Tate landed on top of him just as Slava clubbed him in the ribs. The pain woofed through him, thick and bracing, and he knew he’d probably injured a few vital organs. Especially when the second punch landed in the same area.

Slava’s arm noosed his neck, but Tate managed to get a fist into the big man’s jaw. His hold loosed, and Tate broke free and rolled off, gritting his teeth.

Bad move. Slava rolled too, now on top of him, and grabbed his shirt. Tate put a hand on his wrist, but Slava’s fist found his face, and a white-hot flash of pain exploded as his nose broke. The room turned woozy, the pain cascading over him.

Blood gushed, but the smell of it galvanized Tate, and he roared through the haze and kneed Slava. Clipped him in the soft parts.

Slava cursed, and Tate battered his fist into his face enough to dislodge the Russian.

Tate rolled over onto his knees, scrambling away.

He just had to get his head clear. He’d fought Slava before—a few times, although never with his life—and Glo’s—at stake.

He knew exactly who had tracked Raquel down that night, who had made her suffer, who had left her broken body for Tate to find when he returned home.

Slava took his job very seriously.

The Russian grunted, and Tate glanced at him just in time to see the man sling a vase at him. It slammed against Tate’s hard head, shattered, and Tate went down, the room spinning.

Get up. Get… up.

And oddly, it wasn’t Glo or even Knox or even some key figure from his past in his head—his deceased father or Major Jaster, his Ranger instructor—but the random, misplaced voice of a twelve-year-old.

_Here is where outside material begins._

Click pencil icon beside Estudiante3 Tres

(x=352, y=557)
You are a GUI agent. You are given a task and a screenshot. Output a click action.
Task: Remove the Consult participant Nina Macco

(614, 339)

What was Jammas doing, rising from the dead now?

Get up!

For a second, Tate was back in Afghanistan, sand in his eyes, choking on smoke, Jammas’s hands tugging on his body armor.

Get up!

He staggered to his feet just as a lamp crashed down in his shadow. But Slava was off-balance, and Tate kicked him, sent the man spinning.

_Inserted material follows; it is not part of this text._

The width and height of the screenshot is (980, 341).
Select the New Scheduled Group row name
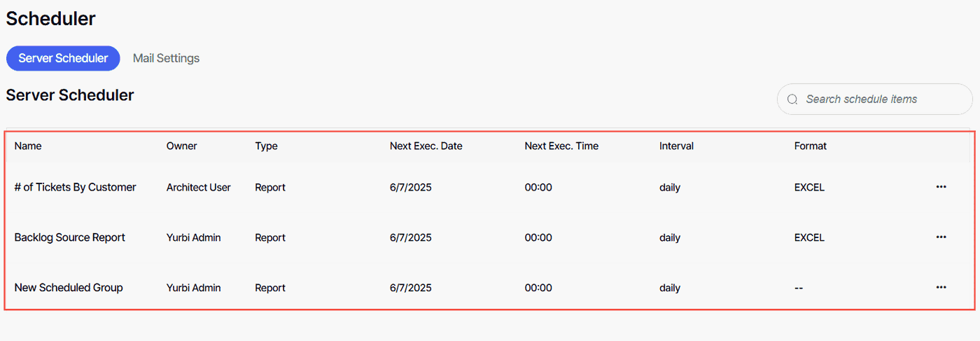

He might not win this. The thought cycled through Tate even as he lunged for his gun. The chair toppled over, and the holster went spinning across the floor. Tate went after it, but Slava grabbed his shirt and hauled him up, shoving him against the bar.

Slava’s bearish two-handed grip clamped around Tate’s neck, a hint of vodka on his breath as he leaned close to Tate. “In the end, she cursed your name.”

Yeah, well, he did too…too often.

Tate ducked his chin and grabbed Slava’s elbows, bearing down to dislodge the grip, his air trickling down to a sip. He hammered his fist into the big man’s ribs, but Slava was a bull, unmoving.

Tate’s vision turned gray, splotchy.

Sweet Glo’s voice found his ears, the vision of her onstage flashing behind his eyes. Dressed in black, her dress short to show off those amazing legs, her eyes closed, the lights turning her hair a white-gold. So breathtaking, his heart had nearly stopped in his chest.